● WHAT IS REQUIRED: Please print exactly the lines from the one containing "NORDIC ECOLABEL (111, 284)" through the last line of the records, and only those. Leave out any pictures.

===== PROVIDED RECORDS

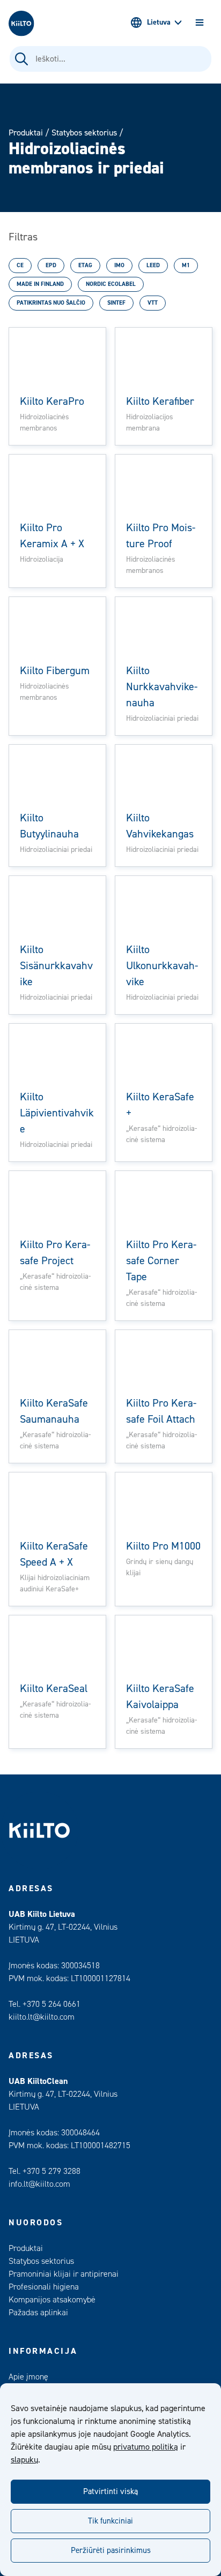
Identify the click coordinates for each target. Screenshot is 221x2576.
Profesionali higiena (44, 2287)
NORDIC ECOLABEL (111, 284)
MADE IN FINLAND (40, 284)
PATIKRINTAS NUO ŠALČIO (51, 303)
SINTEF (116, 303)
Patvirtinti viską (110, 2492)
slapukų (24, 2459)
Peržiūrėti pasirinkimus (111, 2550)
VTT (153, 303)
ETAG (85, 265)
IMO (119, 265)
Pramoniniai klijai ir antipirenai (64, 2274)
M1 (186, 265)
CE (20, 265)
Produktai (26, 132)
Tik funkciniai (110, 2521)
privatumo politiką (145, 2447)
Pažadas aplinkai (38, 2312)
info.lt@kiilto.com (39, 2184)
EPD (51, 265)
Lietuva (159, 22)
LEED (153, 265)
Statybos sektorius (84, 132)
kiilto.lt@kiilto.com (42, 2017)
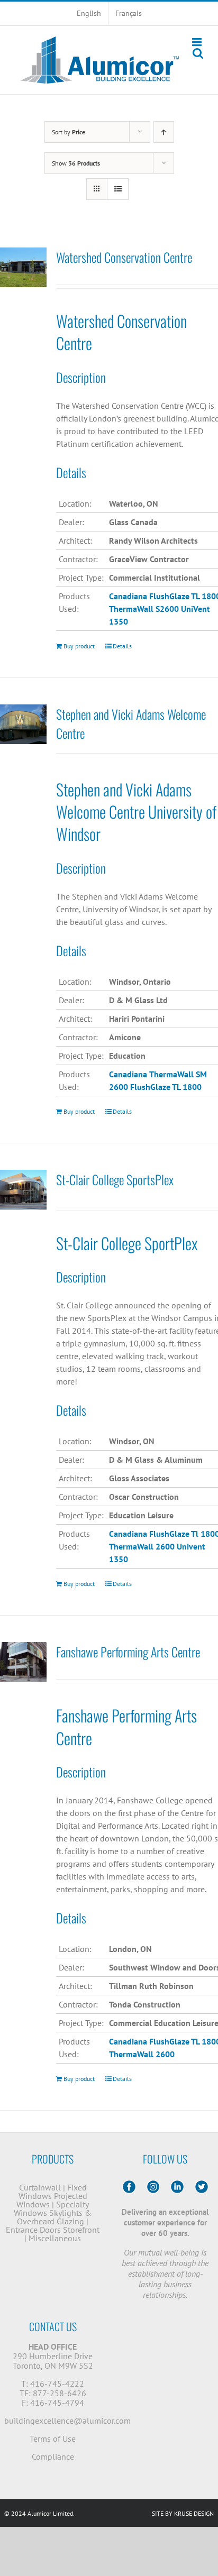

==========

● SOLVED PROBLEM:
NORDIC ECOLABEL (111, 284)
MADE IN FINLAND (40, 284)
PATIKRINTAS NUO ŠALČIO (51, 303)
SINTEF (116, 303)
Patvirtinti viską (110, 2492)
slapukų (24, 2459)
Peržiūrėti pasirinkimus (111, 2550)
VTT (153, 303)
ETAG (85, 265)
IMO (119, 265)
Pramoniniai klijai ir antipirenai (64, 2274)
M1 (186, 265)
CE (20, 265)
Produktai (26, 132)
Tik funkciniai (110, 2521)
privatumo politiką (145, 2447)
Pažadas aplinkai (38, 2312)
info.lt@kiilto.com (39, 2184)
EPD (51, 265)
Lietuva (159, 22)
LEED (153, 265)
Statybos sektorius (84, 132)
kiilto.lt@kiilto.com (42, 2017)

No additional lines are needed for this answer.